[What to work on]
Your reply should consist only of the lines from the one with "The width and height of the screenshot is (1389, 868)." through the end of the entries, transcribed exactly. Pictures stay out.

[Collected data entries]
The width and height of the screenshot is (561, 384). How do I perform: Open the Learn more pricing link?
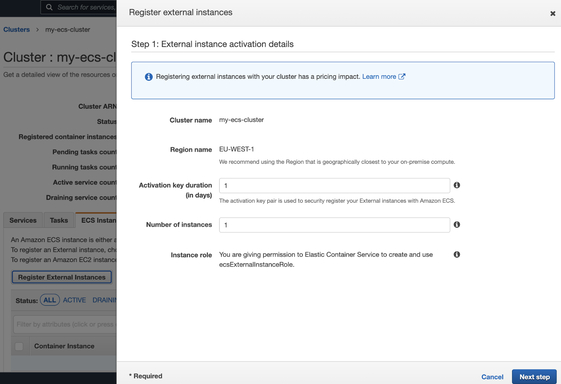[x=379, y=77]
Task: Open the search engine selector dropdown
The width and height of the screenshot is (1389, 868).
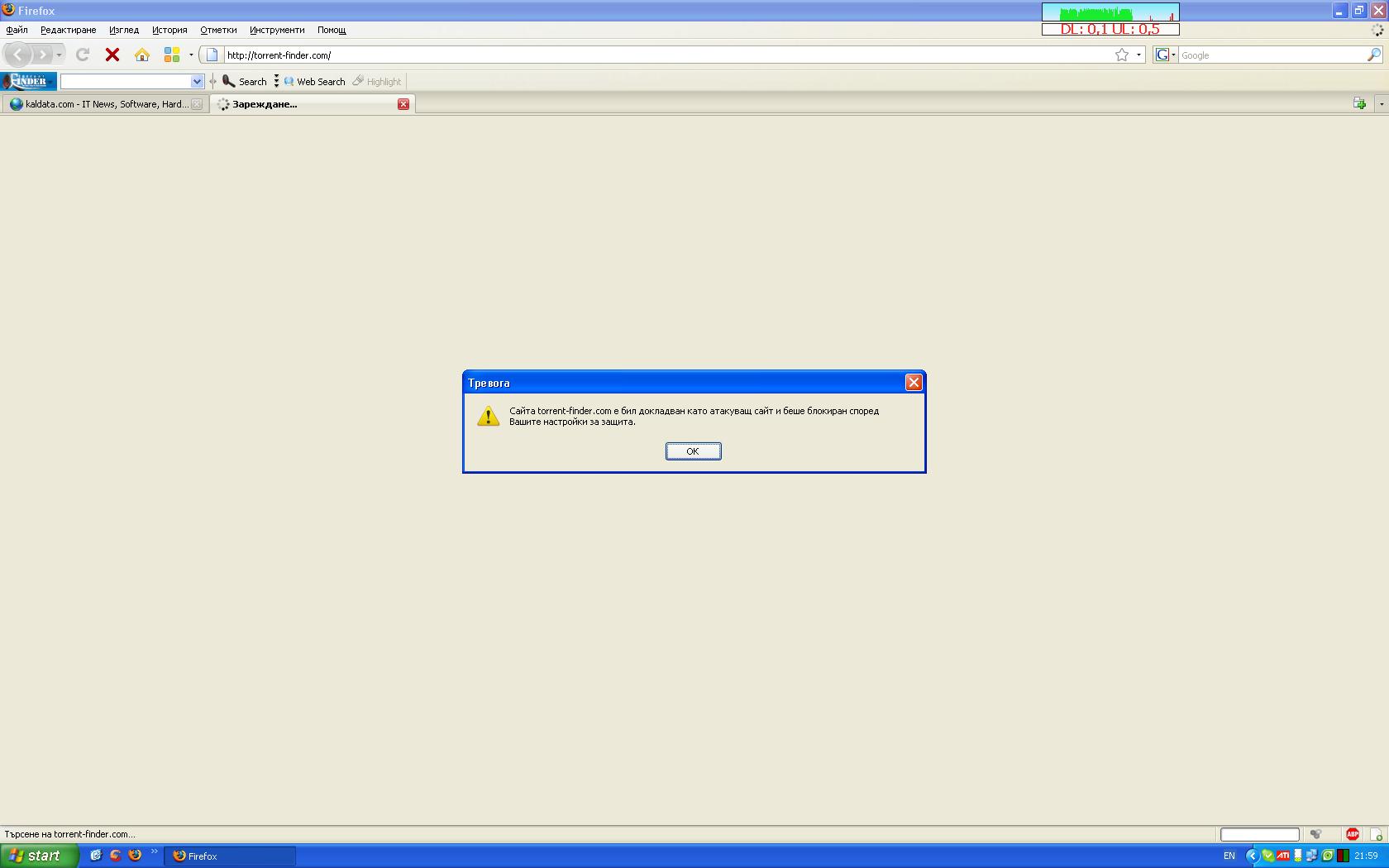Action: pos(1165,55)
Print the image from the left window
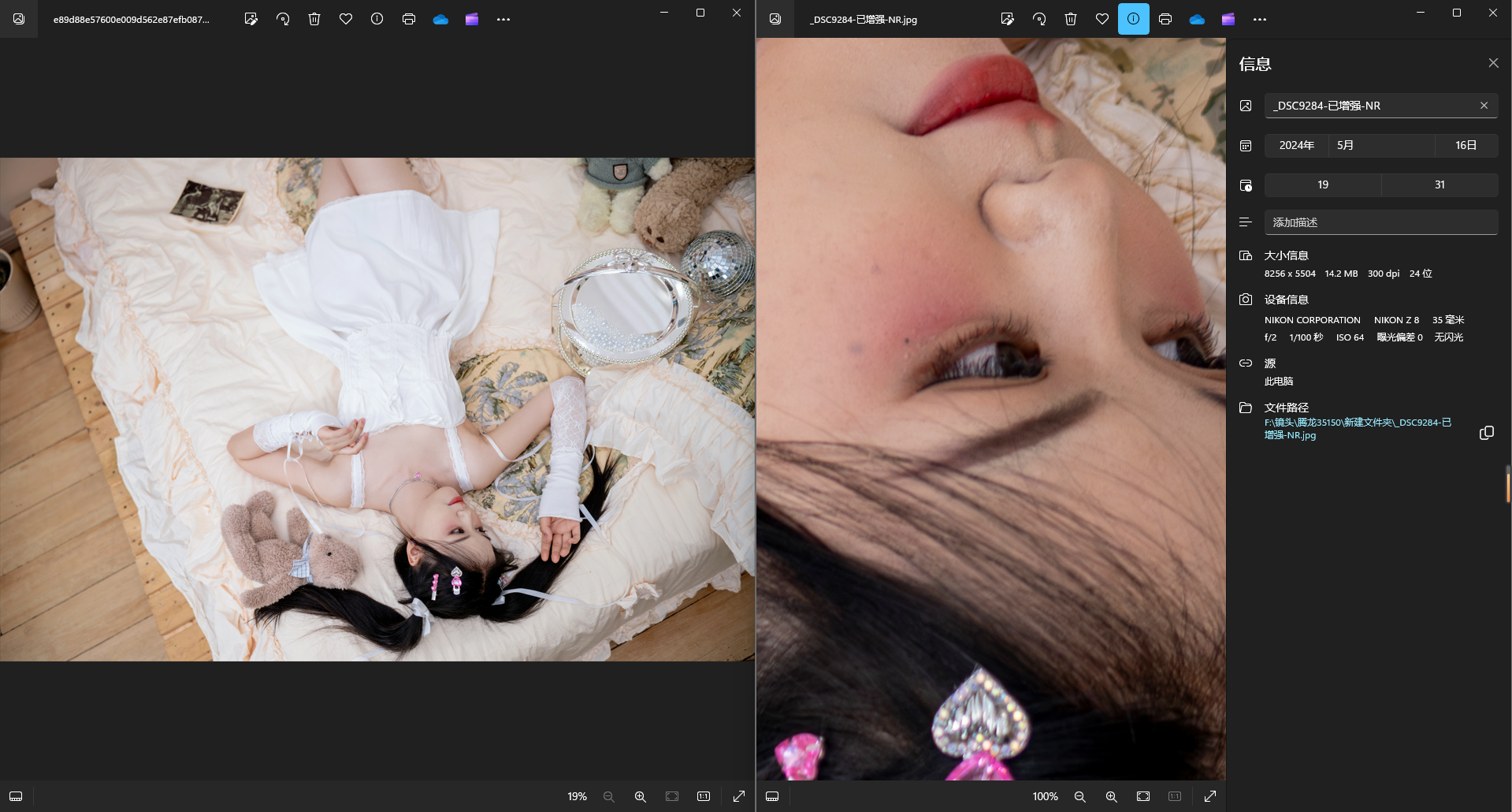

[Task result]
The width and height of the screenshot is (1389, 868).
Action: pos(1165,55)
Print the image from the left window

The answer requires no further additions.